Mas aquele primeiro caminhão N10 chassi “001” acabou esquecido em meio a tantos outros rodando pelo Brasil. Só em meados dos anos 2000, a marca começou a procurar a primeira unidade. Por volta de 2005, o caminhão foi localizado pela concessionária de Santa Catarina, e então recomprado. A Volvo reintegrou o veículo ao seu acervo e para a Fenatran de 2019 o restaurou.

 

Foi recuperada a cabine, o interior foi totalmente refeito seguindo os padrões de época e a estrutura foi revisada e pintada. O motor, coração do N10, estava em grande forma, e nem precisou de restauração.

Assim em 60 dias o N10 1980 estava pronto para brilhar no estande da Feira. Quem sabe todos os clássicos ganhem esse privilégio um dia. A montadora segue procurando pelo caminhão mais antigo ainda em operação no país.

A história da Volvo no Brasil remonta o ano de 1933, quando os primeiros caminhões chegaram. A marca nova, fundada por Assar Gabrielsson e Gustaf Larson em 1926, queria abrir novos mercados por conta da recessão na Europa. O sucesso aqui foi tão grande que logo em 1936 a Volvo do Brasil foi estabelecida como importadora.

Nos anos 1950 chegaram aqui caminhões que ficaram marcados pela resistência e baixa manutenção como o L385 “Viking” e o L395 “Titan” que era conhecido como “Super Volvo”.

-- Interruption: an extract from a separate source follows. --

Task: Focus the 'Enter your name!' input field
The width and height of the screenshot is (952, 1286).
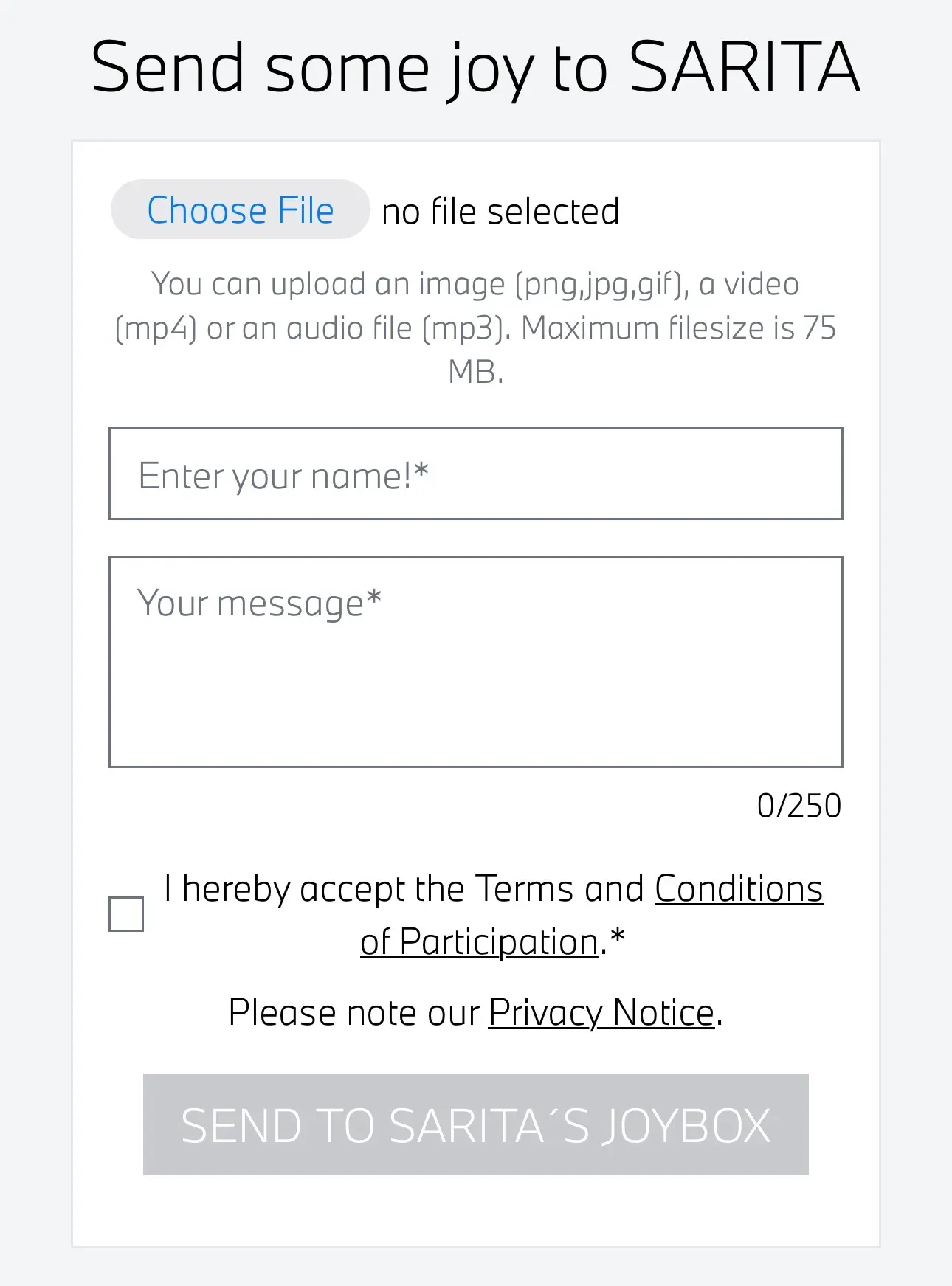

Estes motores eram os mais potentes da época: o 9,6 litros de 150cv e alto torque e se deram bem no Brasil. Na época, com poucas estradas asfaltadas, os pesados eram figura fácil rodando o Brasil de norte a Sul. A durabilidade mecânica e de suspensão asseguravam uma rodagem por milhares de quilômetros sem necessidade de manutenção.

Só nos anos 1970 quando os militares lançam o Programa de Benefícios para Estímulo às Exportações (Befiex), que abriu as portas para novos fabricantes de veículos. A Volvo decidiu por abrir a fábrica em Curitiba, e fez a estrutura seguindo os moldes da empresa na Europa sempre com foco no pós-venda e na logística para garantir disponibilidade de peças de reposição.